## RECORDS SHOWN
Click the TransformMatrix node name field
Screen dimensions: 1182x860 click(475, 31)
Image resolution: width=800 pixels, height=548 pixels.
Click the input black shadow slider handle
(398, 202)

## INSTRUCTIONS TO FOLLOW
Each line from the one with "Image resolution: width=800" through the end of the entries above is to be returned word for word. Nothing else belongs in the answer.

## RESPONSE TO THIS TASK
Image resolution: width=800 pixels, height=548 pixels.
Click the input black shadow slider handle
(398, 202)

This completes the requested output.